The proposal comes on the heels of similar legislation aimed at Hildale's polygamous sister community, Colorado City, Ariz. The twin cities are home to the Fundamentalist Church of Jesus Christ of Latter Day Saints.

It also comes during a time of turmoil in the FLDS community. Many are leaving the faith due to recent edicts from imprisoned leader Warren Jeffs. At the same time, there are reports of increasing devotion to the man who is serving a life sentence for raping underage girls.

Jeffs, sometimes acting through his brother Lyle Jeffs, recently banned his followers from bicycles, ATVs and trampolines and from having sex.

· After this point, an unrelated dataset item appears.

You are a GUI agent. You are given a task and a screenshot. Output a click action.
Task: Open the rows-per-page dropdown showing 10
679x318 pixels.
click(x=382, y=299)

Shurtleff said "things are heating up down there with Jeffs and his brother" and people on the Utah side of the border want to know what is being done to protect them. Some of the issues also revolve around property rights, which Shurtleff said police often deem civil matters and fail to intervene.

Utah Peace Officers Standards and Training has take action against seven Hildale police officers, including revocations, the past seven years, said Dwayne Baird, Utah Department of Public Safety spokesman.

Two Hildale police chiefs were decertified in recent years, one for practicing polygamy and one for sending a letter to Jeffs — while he was in hiding several years ago — asking what to do about two girls who went missing, Shurtleff said.

"Rather than do his job as police chief, he sought direction from a fugitive on how to do his job," he said.

In 2003, all five Hildale police officers were suspended for six weeks for failing to fulfill a 40-hour annual training requirement mandated by Utah state law.

In Arizona, a legislative committee last week approved a measure that could shut down a municipal police force whenever more than half of the average number of officers has been decertified over a period of time.

Among Arizona's 91 incorporated communities, Colorado City is believed to be the only one that would meet that criteria, according to the Arizona Republic. The bill came at the urging of Arizona Attorney General Tom Horne.

According to Arizona's Peace Officer Standards and Training Board, Colorado City averages 10 officers at any one time. A half-dozen of them have been decertified in recent years, some for misconduct with minors and others after declaring their allegiance to the FLDS prophet above the law, according to the Arizona Republic.

Shurtleff said the Arizona bill prompted Utah to craft its own legislation. "It will be substantially different than Arizona's," he said.

Bramble said the challenge in drafting the bill is to make sure it isn't special legislation and that it doesn't cause unintended problems for other small-town police departments.